• **TASK INSTRUCTIONS**:
Please write out the stretch of the passage on the CalPERS consultant interviews from "Both PCA and" through "the highest quality.", word for word.

• **PASSAGE GIVEN**:
The majority of questions to PCA centered on the nature of their current relationship with CalPERS, with concerns being raised over PCA’s ability to bring in a new perspective, and the level of independence they really have given the relationship history. To the first point, PCA pointed to the changing of staff and staff roles to bring in fresh perspective, as well as they dynamic nature of the consulting process. When addressing the second point, they assured the committee of their intent to voice strong opinions when they disagree with staff, and hammer out the differences before they report to the committee.
Both PCA and Courtland were questioned about their plans in regard to ESG. Courtland highlighted their ability to track what managers are ESG compliant thorough their proprietary manager database, and make ESG a key focus during the manager interview process. They also mentioned their long standing commitment to ESG even before it became popular, and their concern for projects and investments which promote better standards of living and create jobs.
PCA made frequent mention of their role in drafting the Responsible Contractor Policy, as well as their goals of reducing the number of managers and a move towards a separate accounts model to improve the “Governance” in ESG. They also recommended a strategy on investment in sustainable buildings and projects of the highest quality.

• **LISTED ENTRIES**:

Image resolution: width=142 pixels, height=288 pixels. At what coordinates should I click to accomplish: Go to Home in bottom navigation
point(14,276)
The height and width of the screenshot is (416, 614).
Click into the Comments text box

==

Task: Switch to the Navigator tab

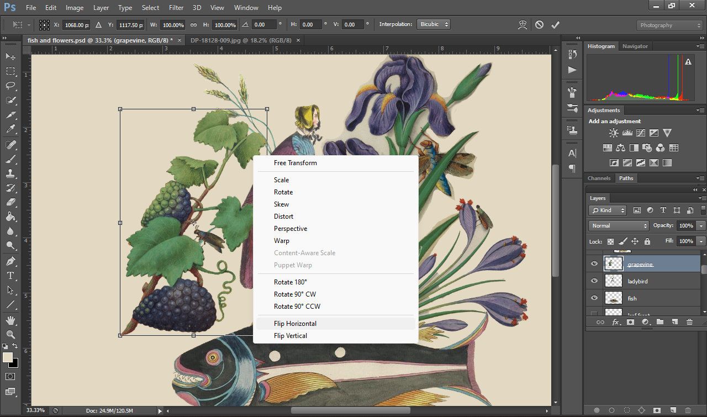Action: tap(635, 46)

• **SOLUTION FOR THIS TASK**:
Both PCA and Courtland were questioned about their plans in regard to ESG. Courtland highlighted their ability to track what managers are ESG compliant thorough their proprietary manager database, and make ESG a key focus during the manager interview process. They also mentioned their long standing commitment to ESG even before it became popular, and their concern for projects and investments which promote better standards of living and create jobs.
PCA made frequent mention of their role in drafting the Responsible Contractor Policy, as well as their goals of reducing the number of managers and a move towards a separate accounts model to improve the “Governance” in ESG. They also recommended a strategy on investment in sustainable buildings and projects of the highest quality.